As business declined, the hotel ceased operating in 1972. It then became two adult care residences, the Hunter House and then Loretto Adult Residence. After a period of vacancy, it was purchased by local investors Joseph R. Carucci and Charles N. Gaetano. They undertook a $13 million rehabilitation from 1999-2001 that was patterned on the restoration of the Willard Hotel in Washington, DC.
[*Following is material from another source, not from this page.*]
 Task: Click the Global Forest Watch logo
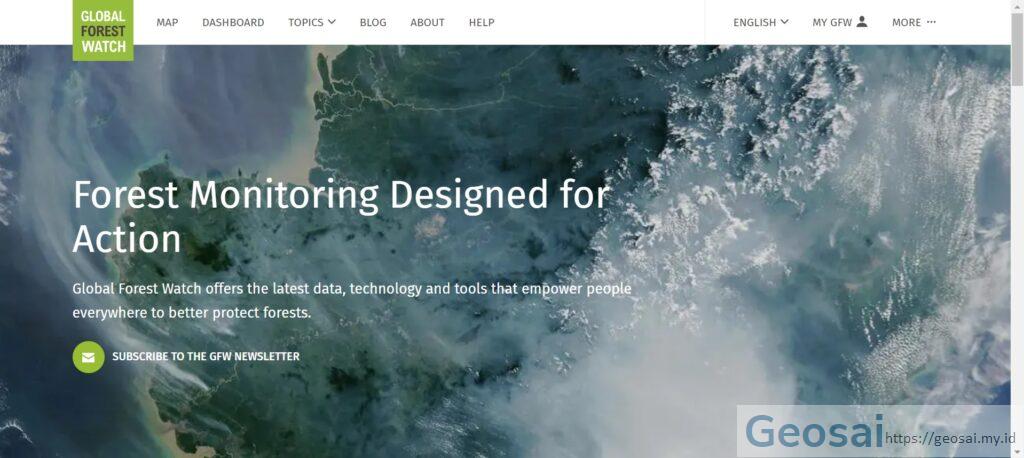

Loan payments were a problem for the hotel and the City of Utica, which had been spending around $500,000 a year to cover unmet obligations.[2] The nearby Radisson Hotel has had a special assessment deal on its taxes.[3] The Hotel Utica was listed for sale at $10.7 million in 2009.[3] For years Carucci and Gaetano failed to pay property and school taxes, and fell behind on the remaining $6.3 million on what originally was a $5 million U.S. Department of Housing and Urban Development loan. In 2006 the Hotel Utica became a franchise of the hotel chain Choice Hotels International, though ownership remained private.
In May 2016 Hotel Utica was purchased by the hotel management company Visions Hotels.[4] The Corning, NY, based company currently owns and operates over 40 hotels in New York state including several already in Utica. Renovations at Hotel Utica started in the fall of 2016, after Visions Hotels secured an agreement with Hilton Worldwide to complete a Property Improvement Plan[5] and convert to the hotel chain DoubleTree by Hilton. The hotel celebrated its grand reopening as the Doubletree by Hilton Hotel Utica on October 24, 2017.[6]
On August 13 2018, Donald Trump spoke at a fundraiser for congresswoman Claudia Tenney at the Hotel Utica.[7] This was the first time a president had visited the Hotel Utica, and the Mohawk Valley, in nearly 70 years.